If we don't kill them first, self-isolating our families will teach us the value of togetherness.

And we spit in the face of danger.  Or, at least, have come up with some great memes about the coronavirus, self-isolating, social distancing, and the like.  We are very, very funny and that is something rare and beautiful.  Embrace it.

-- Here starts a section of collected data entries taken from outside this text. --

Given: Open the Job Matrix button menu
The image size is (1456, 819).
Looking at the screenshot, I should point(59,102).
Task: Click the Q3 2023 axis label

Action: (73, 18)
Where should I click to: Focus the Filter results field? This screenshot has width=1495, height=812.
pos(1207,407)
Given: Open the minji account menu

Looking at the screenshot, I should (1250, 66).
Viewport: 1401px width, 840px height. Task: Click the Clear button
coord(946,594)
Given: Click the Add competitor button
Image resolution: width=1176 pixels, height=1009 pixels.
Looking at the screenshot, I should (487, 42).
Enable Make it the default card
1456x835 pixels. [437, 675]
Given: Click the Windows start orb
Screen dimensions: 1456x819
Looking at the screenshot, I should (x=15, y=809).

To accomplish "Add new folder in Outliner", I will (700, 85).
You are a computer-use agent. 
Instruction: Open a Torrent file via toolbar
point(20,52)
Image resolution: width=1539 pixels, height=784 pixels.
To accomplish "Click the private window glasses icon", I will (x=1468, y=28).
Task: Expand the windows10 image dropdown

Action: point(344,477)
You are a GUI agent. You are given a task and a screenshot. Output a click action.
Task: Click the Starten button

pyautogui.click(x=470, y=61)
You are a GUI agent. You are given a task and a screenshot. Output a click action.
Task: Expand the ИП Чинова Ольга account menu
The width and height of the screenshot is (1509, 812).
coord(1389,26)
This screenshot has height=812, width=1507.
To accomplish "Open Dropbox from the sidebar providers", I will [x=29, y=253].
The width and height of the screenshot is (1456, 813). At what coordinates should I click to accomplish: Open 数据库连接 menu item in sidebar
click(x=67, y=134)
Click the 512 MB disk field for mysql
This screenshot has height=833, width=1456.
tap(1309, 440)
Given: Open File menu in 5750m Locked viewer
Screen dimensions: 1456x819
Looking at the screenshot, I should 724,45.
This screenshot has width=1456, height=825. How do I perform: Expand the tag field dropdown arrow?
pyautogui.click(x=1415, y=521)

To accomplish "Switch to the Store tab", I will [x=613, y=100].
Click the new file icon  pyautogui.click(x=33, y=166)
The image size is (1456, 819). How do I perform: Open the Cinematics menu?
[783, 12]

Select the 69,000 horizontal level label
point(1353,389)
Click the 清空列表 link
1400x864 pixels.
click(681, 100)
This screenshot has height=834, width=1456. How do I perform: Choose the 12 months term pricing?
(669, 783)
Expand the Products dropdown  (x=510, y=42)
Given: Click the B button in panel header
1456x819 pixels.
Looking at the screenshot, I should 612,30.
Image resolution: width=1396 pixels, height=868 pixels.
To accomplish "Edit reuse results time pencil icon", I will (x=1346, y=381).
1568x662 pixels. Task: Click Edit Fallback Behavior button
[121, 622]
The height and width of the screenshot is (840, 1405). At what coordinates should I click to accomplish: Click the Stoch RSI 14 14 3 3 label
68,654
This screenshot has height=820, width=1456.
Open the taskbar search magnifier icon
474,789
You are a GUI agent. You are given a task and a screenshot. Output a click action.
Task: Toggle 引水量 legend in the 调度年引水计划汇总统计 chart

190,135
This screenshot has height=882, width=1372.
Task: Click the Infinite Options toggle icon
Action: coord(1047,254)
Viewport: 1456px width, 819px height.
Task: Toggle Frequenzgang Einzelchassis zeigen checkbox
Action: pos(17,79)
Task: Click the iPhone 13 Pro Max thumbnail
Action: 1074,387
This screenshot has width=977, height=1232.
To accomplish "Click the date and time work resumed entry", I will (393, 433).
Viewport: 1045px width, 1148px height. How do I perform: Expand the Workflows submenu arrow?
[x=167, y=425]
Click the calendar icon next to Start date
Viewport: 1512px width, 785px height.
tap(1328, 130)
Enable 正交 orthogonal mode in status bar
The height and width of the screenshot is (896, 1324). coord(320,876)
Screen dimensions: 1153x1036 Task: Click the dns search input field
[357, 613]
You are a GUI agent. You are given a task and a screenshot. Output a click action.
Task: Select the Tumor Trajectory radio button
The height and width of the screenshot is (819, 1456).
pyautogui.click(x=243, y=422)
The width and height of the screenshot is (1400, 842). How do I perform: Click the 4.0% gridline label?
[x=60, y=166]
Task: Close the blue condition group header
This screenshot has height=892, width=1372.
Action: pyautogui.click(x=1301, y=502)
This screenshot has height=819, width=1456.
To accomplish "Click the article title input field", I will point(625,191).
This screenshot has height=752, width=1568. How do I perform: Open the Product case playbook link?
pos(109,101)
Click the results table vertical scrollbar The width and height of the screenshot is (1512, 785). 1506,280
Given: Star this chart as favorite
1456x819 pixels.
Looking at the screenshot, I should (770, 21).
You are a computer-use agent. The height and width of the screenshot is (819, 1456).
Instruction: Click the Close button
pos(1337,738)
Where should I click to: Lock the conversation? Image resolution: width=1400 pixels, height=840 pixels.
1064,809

Many, if not most of us, will eventually get the virus.  Most of us will survive with only minor inconveniences.  By flattening the curve, we improve the survival chances of others.  That awareness, and our ability to follow through on it, speaks volumes about us as a people.




Florida Man:

  • Florida Man Angel Esteban Hernandezcito, 31, was arrested for trying to steal 66 rolls of toilet paper from an Orange County Marriott hotel.  A different Florida man was arrested in Clearwater for trying to steal a $1 pack of toilet paper from a neighbor.  Toilet paper theft is on the rise and officials are determined to wipe it out.
  • Florida Boy whose name has not been released has sent at least forty of his seventh grade classmates to the hospital after he mistook a can of pepper spray for a body fragrance spray.  The Gainesville lad had taken the spray from the belongings of another student.  Once he got to the school gym, he decided to give himself a healthy spritz of the stuff, causing an evacuation and making may of his classmates sick.  Gainesville junior high school students are evidently not taught to always read the label first.  (Three months earlier, a Manatee County school bus had to be evacuated because of an overwhelming odor of Axe Body Spray.  That stuff is powerful!)
  • This goes back to August, but I don't think I've mentioned it before.  Florida Man Larry Darnell Adams, 61, ws upset at the loud music at an 18th birthday party outside his apartment in Daytona Beach.  What does a Florida Man do when he's upset?  Well if you are Larry, you run out and spray them with roach spray of course.  And you keep it up until you hit yourself in the head with nunchaku.  Threats with a handgun were also made.  Police found 60 9mm projectiles inside a sock in Larry's bedroom.
  • Florida Man Todd Edward Watson, 56, is back in jail after threatening county judges.  He had been jailed this week twice before for...wait for it...threatening county judges.   This time he's being held without bail.
  • From Reddit yesterday:  Florida Man, Who Is Also a County Commissioner, Uses Public Meeting To Recommend Blowing a Hairdryer Up Your Nose To "Kill" Coronavirus
  • Also from Reddit one day ago:  Florida man who weighs 450 pounds -- hides marijuana in stomach fat
  • Florida Man Colin Gelb, 23, repaid a man's kindness by letting him stay in his spare room by peeing all over the room and attacking the man when he tried to stop him.  What is the saying, no good deed goes unpunished?  Yes, alcohol was involved.



Good Stuff:
There is so much going on this week about kindness and generosity.  What have you heard or seen this week that touched you?




Today's Poem:
The Virus

Here I sit
In complete isolation.
All of us separated by the invisible.
I would reach out to you,
But a simple elbow touch wouldn't do.
Lysol spray has become perfume,
Hand sanitizer has become hand lotion,
The news has become a bible.
A simple virus,
Whose name resembles royalty,
Has done the unthinkable.
Destroyed businesses,
and has ruined relationships.
The death toll rises,
And hope decreases.
What to do?
Everyone scrambles to find a solution.
Maybe it is found in the empty grocery shelves,
Or maybe in the fear of going outside.
Online assignments plague the uninfected.
But I believe,
We will all get through this together.
We will all get through this,
Just not with each other.

-- Katy Lyons
Hilton Head Island High School

This poem is from one of Ms Felix's students written during the school's first week of isolation.

2 comments:

  1. All of the quilters are making masks. I wish they would learn how to make respirators.

    ReplyDelete
    Replies
    1. I think some people with 3D printers are trying to figure out how to do that, Patti.